WHAT TO PRODUCE: Rewrite the listing below as a numbered list, one entry per line, and drop any blank lines.

SUPPLIED ENTRIES:
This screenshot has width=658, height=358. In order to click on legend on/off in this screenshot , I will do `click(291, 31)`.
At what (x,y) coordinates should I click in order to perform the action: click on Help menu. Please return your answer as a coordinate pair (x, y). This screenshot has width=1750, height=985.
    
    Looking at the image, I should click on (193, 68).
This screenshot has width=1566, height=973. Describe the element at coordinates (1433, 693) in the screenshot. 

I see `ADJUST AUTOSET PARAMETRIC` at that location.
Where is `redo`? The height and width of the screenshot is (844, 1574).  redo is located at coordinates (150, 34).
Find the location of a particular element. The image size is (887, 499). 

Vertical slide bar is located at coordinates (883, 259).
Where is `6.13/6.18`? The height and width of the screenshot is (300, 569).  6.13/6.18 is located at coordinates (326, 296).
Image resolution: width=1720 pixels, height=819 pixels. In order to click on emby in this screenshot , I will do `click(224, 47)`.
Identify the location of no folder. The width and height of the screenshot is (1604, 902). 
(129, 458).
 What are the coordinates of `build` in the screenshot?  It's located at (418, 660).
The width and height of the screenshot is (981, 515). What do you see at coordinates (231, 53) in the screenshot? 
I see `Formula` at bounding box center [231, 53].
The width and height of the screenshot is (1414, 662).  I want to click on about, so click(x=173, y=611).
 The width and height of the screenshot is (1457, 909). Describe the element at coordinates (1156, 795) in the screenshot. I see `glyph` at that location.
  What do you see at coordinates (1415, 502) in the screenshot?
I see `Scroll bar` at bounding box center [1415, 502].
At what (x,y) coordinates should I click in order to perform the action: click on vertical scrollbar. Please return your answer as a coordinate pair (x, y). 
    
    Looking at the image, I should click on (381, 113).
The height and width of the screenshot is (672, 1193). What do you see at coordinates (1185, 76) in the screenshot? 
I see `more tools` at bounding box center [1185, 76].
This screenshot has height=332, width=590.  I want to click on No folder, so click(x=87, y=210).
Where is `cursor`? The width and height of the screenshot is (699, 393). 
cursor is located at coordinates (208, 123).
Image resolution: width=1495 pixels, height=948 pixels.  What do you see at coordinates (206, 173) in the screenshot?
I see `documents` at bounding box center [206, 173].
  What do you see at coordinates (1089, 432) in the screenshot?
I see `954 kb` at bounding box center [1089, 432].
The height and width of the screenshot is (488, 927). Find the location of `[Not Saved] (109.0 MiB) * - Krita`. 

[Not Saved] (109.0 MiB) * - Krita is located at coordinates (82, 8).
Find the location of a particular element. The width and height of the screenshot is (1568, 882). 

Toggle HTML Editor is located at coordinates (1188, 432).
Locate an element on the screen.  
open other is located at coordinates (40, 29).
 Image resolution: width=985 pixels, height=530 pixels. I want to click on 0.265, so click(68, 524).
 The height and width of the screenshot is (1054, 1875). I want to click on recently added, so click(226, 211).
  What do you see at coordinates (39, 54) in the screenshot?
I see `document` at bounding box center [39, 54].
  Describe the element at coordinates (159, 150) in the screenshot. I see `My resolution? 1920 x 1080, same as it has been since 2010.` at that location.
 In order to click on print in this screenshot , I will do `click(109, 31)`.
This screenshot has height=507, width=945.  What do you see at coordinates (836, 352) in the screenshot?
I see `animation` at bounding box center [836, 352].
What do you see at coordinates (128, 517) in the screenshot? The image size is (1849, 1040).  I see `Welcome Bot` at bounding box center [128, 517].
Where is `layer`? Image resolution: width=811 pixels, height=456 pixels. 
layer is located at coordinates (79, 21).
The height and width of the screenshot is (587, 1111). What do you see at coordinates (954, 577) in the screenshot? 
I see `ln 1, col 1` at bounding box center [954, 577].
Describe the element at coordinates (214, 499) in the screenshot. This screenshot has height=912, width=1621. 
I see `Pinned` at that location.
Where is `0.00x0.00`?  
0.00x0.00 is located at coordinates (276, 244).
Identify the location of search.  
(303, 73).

TASK ANSWER:
1. This screenshot has width=658, height=358. In order to click on legend on/off in this screenshot , I will do `click(291, 31)`.
2. At what (x,y) coordinates should I click in order to perform the action: click on Help menu. Please return your answer as a coordinate pair (x, y). This screenshot has width=1750, height=985.
3.     Looking at the image, I should click on (193, 68).
4. This screenshot has width=1566, height=973. Describe the element at coordinates (1433, 693) in the screenshot. 
5. I see `ADJUST AUTOSET PARAMETRIC` at that location.
6. Where is `redo`? The height and width of the screenshot is (844, 1574).  redo is located at coordinates (150, 34).
7. Find the location of a particular element. The image size is (887, 499). 
8. Vertical slide bar is located at coordinates (883, 259).
9. Where is `6.13/6.18`? The height and width of the screenshot is (300, 569).  6.13/6.18 is located at coordinates (326, 296).
10. Image resolution: width=1720 pixels, height=819 pixels. In order to click on emby in this screenshot , I will do `click(224, 47)`.
11. Identify the location of no folder. The width and height of the screenshot is (1604, 902). 
12. (129, 458).
13.  What are the coordinates of `build` in the screenshot?  It's located at (418, 660).
14. The width and height of the screenshot is (981, 515). What do you see at coordinates (231, 53) in the screenshot? 
15. I see `Formula` at bounding box center [231, 53].
16. The width and height of the screenshot is (1414, 662).  I want to click on about, so click(x=173, y=611).
17.  The width and height of the screenshot is (1457, 909). Describe the element at coordinates (1156, 795) in the screenshot. I see `glyph` at that location.
18.   What do you see at coordinates (1415, 502) in the screenshot?
19. I see `Scroll bar` at bounding box center [1415, 502].
20. At what (x,y) coordinates should I click in order to perform the action: click on vertical scrollbar. Please return your answer as a coordinate pair (x, y). 
21.     Looking at the image, I should click on (381, 113).
22. The height and width of the screenshot is (672, 1193). What do you see at coordinates (1185, 76) in the screenshot? 
23. I see `more tools` at bounding box center [1185, 76].
24. This screenshot has height=332, width=590.  I want to click on No folder, so click(x=87, y=210).
25. Where is `cursor`? The width and height of the screenshot is (699, 393). 
26. cursor is located at coordinates (208, 123).
27. Image resolution: width=1495 pixels, height=948 pixels.  What do you see at coordinates (206, 173) in the screenshot?
28. I see `documents` at bounding box center [206, 173].
29.   What do you see at coordinates (1089, 432) in the screenshot?
30. I see `954 kb` at bounding box center [1089, 432].
31. The height and width of the screenshot is (488, 927). Find the location of `[Not Saved] (109.0 MiB) * - Krita`. 
32. [Not Saved] (109.0 MiB) * - Krita is located at coordinates (82, 8).
33. Find the location of a particular element. The width and height of the screenshot is (1568, 882). 
34. Toggle HTML Editor is located at coordinates (1188, 432).
35. Locate an element on the screen.  
36. open other is located at coordinates (40, 29).
37.  Image resolution: width=985 pixels, height=530 pixels. I want to click on 0.265, so click(68, 524).
38.  The height and width of the screenshot is (1054, 1875). I want to click on recently added, so click(226, 211).
39.   What do you see at coordinates (39, 54) in the screenshot?
40. I see `document` at bounding box center [39, 54].
41.   Describe the element at coordinates (159, 150) in the screenshot. I see `My resolution? 1920 x 1080, same as it has been since 2010.` at that location.
42.  In order to click on print in this screenshot , I will do `click(109, 31)`.
43. This screenshot has height=507, width=945.  What do you see at coordinates (836, 352) in the screenshot?
44. I see `animation` at bounding box center [836, 352].
45. What do you see at coordinates (128, 517) in the screenshot? The image size is (1849, 1040).  I see `Welcome Bot` at bounding box center [128, 517].
46. Where is `layer`? Image resolution: width=811 pixels, height=456 pixels. 
47. layer is located at coordinates (79, 21).
48. The height and width of the screenshot is (587, 1111). What do you see at coordinates (954, 577) in the screenshot? 
49. I see `ln 1, col 1` at bounding box center [954, 577].
50. Describe the element at coordinates (214, 499) in the screenshot. This screenshot has height=912, width=1621. 
51. I see `Pinned` at that location.
52. Where is `0.00x0.00`?  
53. 0.00x0.00 is located at coordinates (276, 244).
54. Identify the location of search.  
55. (303, 73).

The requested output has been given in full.